De plus, Mme [W] présentait des signes cliniques de surdosage en Lithium mettant potentiellement sa vie en danger et témoignant de difficultés à effectuer ses soins habituels.
Cela a amené à confirmer les soins sous contrainte en hospitalisation complète.
Depuis, il a été observé une diminution de la labilité émotionnelle présentée initialement, de l'exaltation de l'humeur, ainsi que de l'irritabilité spontanée.
Néanmoins, il est observé une persistance des idées délirantes notamment de persécution sans aucune critique élaborée, et toujours associée à une certaine irritabilité, ainsi que l'absence de conscience de l'épisode actuel de la maladie, Mme [W] disant actuellement bénéficier de l'hospitalisation car cela la mettrait en sécurité par rapport à ses persécuteurs.
Devant l'anosognosie présentée par la patiente, et la symptomatologie qui nécessite de poursuivre les soins, la poursuite de la mesure de soins sous contrainte est justifiée.
La situation au plan clinique de Mme [W] [R] n'est pas stabilisée, et nécessite des soins assortis d'une surveillance médicale constante justifiant une hospitalisation complète, et ce afin de définir au mieux les modalités de sortie et un projet thérapeutique adaptés à sa problématique dans le cadre du réajustement du traitement et de l'évaluation en cours.
Les éléments ainsi recueillis dans le cadre du présent dossier confirment les troubles dont souffre Mme [R] [W].
Ces éléments caractérisent la persistance d'un risque de compromettre sa propre intégrité physique en raison du surdosage en lithium.
L'hospitalisation complète de la patiente en service de psychiatrie est ainsi justifiée et sera maintenue.
Il importe de consolider cette patiente dans l'acceptation sincère de sa pathologie et du besoin de soins et dans la critique investie de son vécu de persécution notamment.
La mise en place d'un solide suivi ambulatoire constituera la prochaine étape.

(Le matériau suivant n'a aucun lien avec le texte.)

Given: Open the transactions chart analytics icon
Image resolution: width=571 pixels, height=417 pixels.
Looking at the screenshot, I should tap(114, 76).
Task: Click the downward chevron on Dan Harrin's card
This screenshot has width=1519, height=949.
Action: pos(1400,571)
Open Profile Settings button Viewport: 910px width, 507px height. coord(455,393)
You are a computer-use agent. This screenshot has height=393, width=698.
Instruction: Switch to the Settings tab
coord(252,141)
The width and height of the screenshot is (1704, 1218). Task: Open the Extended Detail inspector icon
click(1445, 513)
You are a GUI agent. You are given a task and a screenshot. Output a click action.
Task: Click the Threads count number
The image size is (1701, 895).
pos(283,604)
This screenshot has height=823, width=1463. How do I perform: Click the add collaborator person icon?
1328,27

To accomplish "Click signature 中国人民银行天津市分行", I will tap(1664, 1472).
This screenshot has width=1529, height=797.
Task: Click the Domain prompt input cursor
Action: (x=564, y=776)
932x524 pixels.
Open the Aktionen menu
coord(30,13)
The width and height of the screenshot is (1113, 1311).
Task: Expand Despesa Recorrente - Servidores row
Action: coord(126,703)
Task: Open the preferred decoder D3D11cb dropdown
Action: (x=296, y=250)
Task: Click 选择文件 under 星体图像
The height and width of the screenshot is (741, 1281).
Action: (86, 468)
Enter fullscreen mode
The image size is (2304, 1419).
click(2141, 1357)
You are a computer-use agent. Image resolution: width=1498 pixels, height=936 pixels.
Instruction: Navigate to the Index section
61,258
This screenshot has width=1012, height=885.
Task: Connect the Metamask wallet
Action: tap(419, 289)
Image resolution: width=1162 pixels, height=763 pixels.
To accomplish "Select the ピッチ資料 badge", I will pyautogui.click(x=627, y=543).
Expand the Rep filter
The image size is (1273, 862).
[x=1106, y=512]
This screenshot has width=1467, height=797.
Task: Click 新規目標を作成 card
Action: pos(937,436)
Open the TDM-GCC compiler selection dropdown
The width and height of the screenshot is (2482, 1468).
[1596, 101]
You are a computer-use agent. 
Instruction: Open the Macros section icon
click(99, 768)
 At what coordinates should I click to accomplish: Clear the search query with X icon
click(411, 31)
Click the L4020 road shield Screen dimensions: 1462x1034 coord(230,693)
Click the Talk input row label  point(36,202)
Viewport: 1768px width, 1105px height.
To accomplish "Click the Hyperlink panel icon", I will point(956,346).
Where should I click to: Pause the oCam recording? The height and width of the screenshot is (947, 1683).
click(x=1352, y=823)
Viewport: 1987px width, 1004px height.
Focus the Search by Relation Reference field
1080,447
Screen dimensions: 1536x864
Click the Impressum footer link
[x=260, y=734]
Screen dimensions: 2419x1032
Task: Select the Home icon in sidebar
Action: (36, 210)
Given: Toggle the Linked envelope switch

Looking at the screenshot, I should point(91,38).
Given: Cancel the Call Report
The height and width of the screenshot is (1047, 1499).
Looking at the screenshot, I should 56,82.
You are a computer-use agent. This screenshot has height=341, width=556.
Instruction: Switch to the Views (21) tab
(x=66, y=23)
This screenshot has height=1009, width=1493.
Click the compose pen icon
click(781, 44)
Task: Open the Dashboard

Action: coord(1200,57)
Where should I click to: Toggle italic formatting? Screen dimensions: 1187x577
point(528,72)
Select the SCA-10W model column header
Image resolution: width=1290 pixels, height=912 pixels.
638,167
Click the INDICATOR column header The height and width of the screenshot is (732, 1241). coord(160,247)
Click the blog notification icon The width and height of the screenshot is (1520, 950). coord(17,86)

Les dépens seront supportés par l'État.
PAR CES MOTIFS :
Nous, Laurent GRAVA délégué par M. le premier président de la cour d'appel de Grenoble, statuant publiquement par ordonnance réputée contradictoire et en dernier ressort,
Confirmons l'ordonnance rendue le 19 mai 2023 par le juge des libertés et de la détention de [Localité 1] ayant maintenu l'hospitalisation complète (hospitalisation à la demande d'un tiers) de Mme [R] [W], née le 26 décembre 1962 à [Localité 6] (38)
Disons que la présente ordonnance sera notifiée par les soins du greffe à l'ensemble des parties appelées par tout moyen.
Laissons les dépens à la charge de l'Etat.